Customer Communication is King -- Sales and Marketing Team Work

It is critical at whatever stage the economy is in, good times or bad times, for your customer messaging to ring true with your target market. If the potential customers you are talking to do not understand what you are trying to convey, then your company is in big trouble. And that is spelled with a capital T. If your salespeople send more than a few percent of their time trying to explain what it is you as a company are trying to convey, you are then not in an optimum sales situation.

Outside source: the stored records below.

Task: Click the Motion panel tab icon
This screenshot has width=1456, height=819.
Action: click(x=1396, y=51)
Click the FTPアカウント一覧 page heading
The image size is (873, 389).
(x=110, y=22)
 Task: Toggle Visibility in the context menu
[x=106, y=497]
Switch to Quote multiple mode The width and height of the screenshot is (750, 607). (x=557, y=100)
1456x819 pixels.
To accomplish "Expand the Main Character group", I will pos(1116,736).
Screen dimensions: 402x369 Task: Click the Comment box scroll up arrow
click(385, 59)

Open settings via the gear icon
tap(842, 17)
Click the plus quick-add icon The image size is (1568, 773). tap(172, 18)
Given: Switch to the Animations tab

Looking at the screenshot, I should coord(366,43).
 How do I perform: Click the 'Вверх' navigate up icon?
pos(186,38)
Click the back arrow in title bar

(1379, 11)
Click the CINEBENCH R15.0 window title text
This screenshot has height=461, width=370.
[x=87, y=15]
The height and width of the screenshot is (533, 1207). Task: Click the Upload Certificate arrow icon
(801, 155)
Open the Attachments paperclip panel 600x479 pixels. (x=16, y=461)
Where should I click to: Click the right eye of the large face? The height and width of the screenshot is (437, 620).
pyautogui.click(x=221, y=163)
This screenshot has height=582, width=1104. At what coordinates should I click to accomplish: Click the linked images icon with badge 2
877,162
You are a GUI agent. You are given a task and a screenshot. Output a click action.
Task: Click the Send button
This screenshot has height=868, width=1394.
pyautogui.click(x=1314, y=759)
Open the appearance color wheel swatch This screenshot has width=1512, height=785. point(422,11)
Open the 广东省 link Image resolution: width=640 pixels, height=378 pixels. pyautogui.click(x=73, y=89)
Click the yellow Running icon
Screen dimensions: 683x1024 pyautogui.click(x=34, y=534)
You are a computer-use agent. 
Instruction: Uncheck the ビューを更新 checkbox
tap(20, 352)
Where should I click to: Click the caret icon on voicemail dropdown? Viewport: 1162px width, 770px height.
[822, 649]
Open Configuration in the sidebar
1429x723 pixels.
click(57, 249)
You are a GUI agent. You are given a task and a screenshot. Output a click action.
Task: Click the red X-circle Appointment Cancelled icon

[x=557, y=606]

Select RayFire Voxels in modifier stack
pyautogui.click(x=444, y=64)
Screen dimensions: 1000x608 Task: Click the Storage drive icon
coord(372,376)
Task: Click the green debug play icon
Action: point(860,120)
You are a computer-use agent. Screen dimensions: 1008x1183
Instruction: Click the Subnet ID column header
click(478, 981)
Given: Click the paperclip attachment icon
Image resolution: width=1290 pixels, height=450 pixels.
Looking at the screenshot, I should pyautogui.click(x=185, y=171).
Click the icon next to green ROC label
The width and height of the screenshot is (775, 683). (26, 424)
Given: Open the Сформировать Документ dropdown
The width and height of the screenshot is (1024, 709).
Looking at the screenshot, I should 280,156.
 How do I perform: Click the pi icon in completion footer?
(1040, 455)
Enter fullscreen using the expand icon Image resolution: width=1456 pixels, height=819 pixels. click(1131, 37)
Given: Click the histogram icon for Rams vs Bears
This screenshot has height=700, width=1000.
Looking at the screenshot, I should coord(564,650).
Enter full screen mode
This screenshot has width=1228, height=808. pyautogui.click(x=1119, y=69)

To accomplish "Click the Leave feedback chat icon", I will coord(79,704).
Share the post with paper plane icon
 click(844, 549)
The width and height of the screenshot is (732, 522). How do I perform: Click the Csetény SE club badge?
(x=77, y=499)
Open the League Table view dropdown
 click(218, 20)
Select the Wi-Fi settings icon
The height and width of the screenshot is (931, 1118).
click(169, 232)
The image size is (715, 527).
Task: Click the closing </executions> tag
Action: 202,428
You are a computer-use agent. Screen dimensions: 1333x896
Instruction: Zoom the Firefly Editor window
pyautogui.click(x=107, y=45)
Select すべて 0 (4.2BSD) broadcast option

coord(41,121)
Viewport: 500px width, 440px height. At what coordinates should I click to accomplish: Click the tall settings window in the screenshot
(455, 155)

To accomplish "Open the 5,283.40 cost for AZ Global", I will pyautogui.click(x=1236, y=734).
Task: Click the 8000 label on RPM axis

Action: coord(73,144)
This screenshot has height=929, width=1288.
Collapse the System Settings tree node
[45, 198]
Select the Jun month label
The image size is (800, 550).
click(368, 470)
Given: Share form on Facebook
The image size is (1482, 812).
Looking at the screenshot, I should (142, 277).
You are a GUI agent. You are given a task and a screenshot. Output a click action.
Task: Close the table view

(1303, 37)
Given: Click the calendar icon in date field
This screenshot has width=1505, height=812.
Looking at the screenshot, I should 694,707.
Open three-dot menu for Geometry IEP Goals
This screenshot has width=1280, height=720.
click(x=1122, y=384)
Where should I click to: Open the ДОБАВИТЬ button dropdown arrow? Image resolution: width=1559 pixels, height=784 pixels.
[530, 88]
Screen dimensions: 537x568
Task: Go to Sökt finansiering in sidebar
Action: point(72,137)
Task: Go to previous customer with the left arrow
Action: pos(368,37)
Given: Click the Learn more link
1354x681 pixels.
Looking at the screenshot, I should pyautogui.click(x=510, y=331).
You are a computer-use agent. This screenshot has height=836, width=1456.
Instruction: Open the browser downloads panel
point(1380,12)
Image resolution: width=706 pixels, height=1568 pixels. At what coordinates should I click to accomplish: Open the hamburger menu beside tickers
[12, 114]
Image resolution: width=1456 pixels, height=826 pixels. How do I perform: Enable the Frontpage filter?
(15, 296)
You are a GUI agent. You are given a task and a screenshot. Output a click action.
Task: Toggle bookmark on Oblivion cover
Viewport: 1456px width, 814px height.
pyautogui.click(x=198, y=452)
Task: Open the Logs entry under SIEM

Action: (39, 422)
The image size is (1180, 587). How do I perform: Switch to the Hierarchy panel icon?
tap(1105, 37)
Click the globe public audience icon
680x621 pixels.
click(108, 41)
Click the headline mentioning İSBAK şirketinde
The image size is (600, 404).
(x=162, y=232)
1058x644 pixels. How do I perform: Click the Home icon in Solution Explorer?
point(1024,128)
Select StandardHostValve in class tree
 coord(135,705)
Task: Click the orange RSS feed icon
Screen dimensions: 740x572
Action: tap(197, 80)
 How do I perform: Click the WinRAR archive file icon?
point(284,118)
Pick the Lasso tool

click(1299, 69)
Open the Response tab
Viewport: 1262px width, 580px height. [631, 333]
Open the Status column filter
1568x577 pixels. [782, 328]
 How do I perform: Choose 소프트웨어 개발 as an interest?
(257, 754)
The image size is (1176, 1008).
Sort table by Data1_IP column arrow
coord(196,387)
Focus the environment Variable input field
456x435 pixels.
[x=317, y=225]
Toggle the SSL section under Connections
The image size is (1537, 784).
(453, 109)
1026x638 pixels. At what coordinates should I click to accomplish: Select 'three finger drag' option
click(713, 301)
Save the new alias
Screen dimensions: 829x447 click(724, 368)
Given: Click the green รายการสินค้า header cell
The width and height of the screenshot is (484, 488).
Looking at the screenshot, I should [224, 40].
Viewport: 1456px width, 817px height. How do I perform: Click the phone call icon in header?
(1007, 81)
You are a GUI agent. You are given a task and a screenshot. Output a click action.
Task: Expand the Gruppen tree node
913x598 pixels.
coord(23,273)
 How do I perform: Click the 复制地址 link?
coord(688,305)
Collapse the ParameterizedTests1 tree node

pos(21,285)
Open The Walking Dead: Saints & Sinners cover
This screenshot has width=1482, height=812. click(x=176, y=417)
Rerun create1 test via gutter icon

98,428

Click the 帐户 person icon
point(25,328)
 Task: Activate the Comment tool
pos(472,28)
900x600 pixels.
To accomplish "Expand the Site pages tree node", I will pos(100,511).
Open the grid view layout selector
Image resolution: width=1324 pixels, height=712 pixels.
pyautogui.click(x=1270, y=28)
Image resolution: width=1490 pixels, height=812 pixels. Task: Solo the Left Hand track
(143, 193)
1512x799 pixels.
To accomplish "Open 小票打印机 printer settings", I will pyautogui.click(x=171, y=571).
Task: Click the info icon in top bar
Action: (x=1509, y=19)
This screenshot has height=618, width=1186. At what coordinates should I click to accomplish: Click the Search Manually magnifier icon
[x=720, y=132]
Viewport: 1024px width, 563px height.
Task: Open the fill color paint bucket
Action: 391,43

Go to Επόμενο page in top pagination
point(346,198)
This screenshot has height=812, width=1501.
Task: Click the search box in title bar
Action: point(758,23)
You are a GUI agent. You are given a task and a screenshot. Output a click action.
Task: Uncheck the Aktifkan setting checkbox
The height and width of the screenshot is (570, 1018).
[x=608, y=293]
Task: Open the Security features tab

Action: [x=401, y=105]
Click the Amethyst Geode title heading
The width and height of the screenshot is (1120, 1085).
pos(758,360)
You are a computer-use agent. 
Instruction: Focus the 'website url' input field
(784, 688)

I have just a brief example of shaping the message to the target audience. When my son was very young his favorite fast food was a cheeseburger from McDonalds with ketchup and pickles only. He would go with me and tell me he wanted a cheeseburger, but please only ketchup and pickles on it. When I ordered it the way he wanted it ordered the McDonalds clerk would repeat it back multiple times, and with a high degree of certitude my son’s cheeseburger would have either mustard or onions or both on it. This would cause me to trek to the counter to exchange the cheeseburger for one that would meet my son’s standards.

This disconnect in communications got old very fast. McDonalds would always be gracious enough to make another to my son’s specifications, but the hassle quotient was off of the scales.

I started thinking about the issue at night once and determined for a product that contained only a bun, hamburger, cheese, onion, mustard, ketchup and pickle there had to be a better way to communicate my son’s requirements and make the process easier to digest.

I determined that I would order my son’s cheeseburger by what he did not want on it. “One cheeseburger with no onion and no mustard, please.” The clerk would repeat back, “Cheeseburger, no onion and no mustard.” Bingo, the rate of successful ordering for my son’s cheeseburger shot through the roof.
But there was still one small problem. When my son heard me order in the new fashion he would say to me, “But I want pickles and ketchup only on my cheeseburger.” With my son it was very easy to communicate to him that because of the finite number of ingredients only ketchup and pickle on a cheeseburger was exactly the same as no onions and no mustard on a cheeseburger.

My Son was happy, I was happy, the clerk was happy and somewhere Ronald McDonald and the shareholders of McDonalds were happy because the cost of preparing my son’s food had been reduced.

I use the above only as an example of customer communications and how critical it is. Lack of clear communications could be why you lost an account, why your close rate is not as good as your competition, or why you often leave your customers with a dazed and confused look on their face. Talk to your key salespeople and find out if messaging might be getting in the way of representing and selling your company. If it is, then fix it.